Modalities: Immunomodulatory proteins (mAbs, bsAbs) and peptides (especially unnatural/cyclic).
Use Cases: Candidate selection, FIH risk mitigation, comparability studies, formulation/route/dose optimization.
Class II HLA Binding Assay:
Cell-free assay measuring peptide binding affinity to recombinant HLA Class II alleles via fluorescence. Used to validate in silico predictions and assess peptides (especially with unnatural amino acids) not suited for computational methods.
PANDA® Screening:
A tailored solution for ANDA sponsors developing generic peptides, aligning with FDA requirements to assess immunogenicity risks from APIs and impurities.
Class II HLA Binding Assay: Assesses peptide–HLA binding affinity
T Cell Assay: Measures peptide-induced T cell responses (PBMC-based)
Innate Immune Response Assay: Evaluates innate activation using PBMC
Regulatory Fit: Experimental confirmation with orthogonal methods, human relevance
Together, these platforms form a modular assay suite that can be strategically applied across development stages—from early risk characterization to late-stage comparability—to evaluate specific aspects of immunogenicity risk based on modality and program needs. This flexible approach supports targeted risk assessment, reduces unnecessary in vivo/clinical testing, and enables data-driven decisions, especially when integrated with in silico predictions to de-risk development and strengthen an immunogenicity risk assessment while aligning with regulatory expectations.
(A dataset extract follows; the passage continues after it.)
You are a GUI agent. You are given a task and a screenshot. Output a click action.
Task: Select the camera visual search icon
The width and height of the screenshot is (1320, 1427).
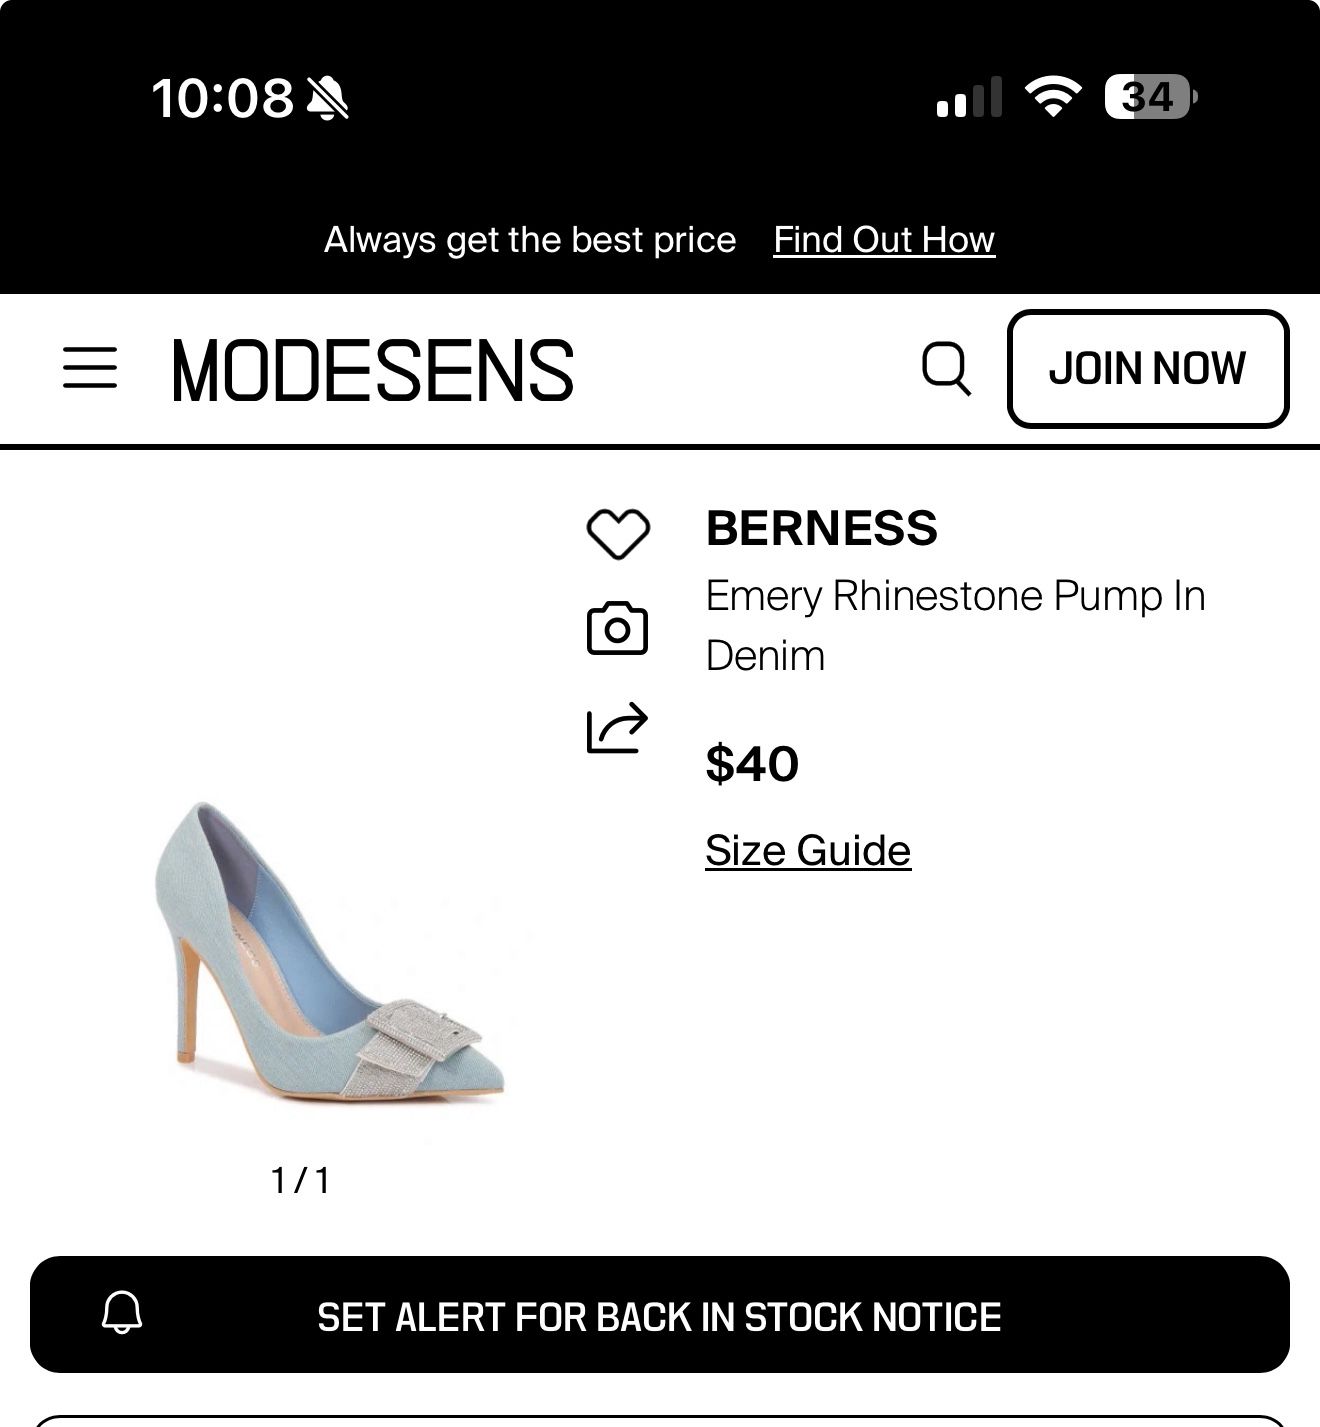[x=617, y=629]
The in vitro human assays developed by EpiVax, such as the human PBMC assay for peptides and impurities, have gone through rigorous reviews and feedback from regulators and align well with the principles described in the Organization for Economic Co-operation and Development (OECD) framework for NAM acceptance. Specifically, they incorporate defined biological systems, standardized operating procedures, donor characterization, assay controls, reproducibility assessments, and mechanistic endpoints linked to adverse outcome pathways involving T-cell-mediated immune responses. These human PBMC assays exemplify the type of scientifically robust, human-centric methodology envisioned by both OECD and FDA initiatives to advance predictive toxicology while reducing reliance on animal testing.
Regulatory Support
EpiVax scientists have extensive experience in compiling multi-phase NAM analyses into high impact regulatory submission content for Immunogenicity Risk Assessment (IRA) sections of IND submissions and Integrated Summary of Immunogenicity (ISI) sections of BLA submissions. With insights into the required information and format regulators expect, EpiVax can help to interpret the evolving NAM guidances related to immunogenicity assessment into an integrated, weight-of-evidence framework for risk characterization in these documents. EpiVax supports these activities via our TEA Consulting and IRA/ISI writing services.
Bottom Line
Regulators are transitioning immunogenicity assessment toward a NAM‑enabled, human‑centric paradigm. Animal data are no longer considered sufficient or reliable predictors of immune response risk, and agencies are explicitly encouraging mechanistic, epitope‑driven, and cell‑based approaches within a fit‑for‑purpose, weight‑of‑evidence framework.
Within this landscape, EpiVax’s capabilities map directly to regulatory expectations by providing:
- In silico epitope prediction for sequence-based risk identification
- In vitro human cell-based assays for mechanistic validation
- Integrated assessment and reporting expertise for translation of individual analysis methods into a comprehensive risk assessment to be utilized for clinical planning and preparation of regulatory-ready reports
As a result, EpiVax’s NAM toolkit can serve as a central pillar of modern immunogenicity risk assessment strategies, supporting IND‑ and BLA-enabling packages that align with both the FDA’s roadmap and evolving global regulatory standards.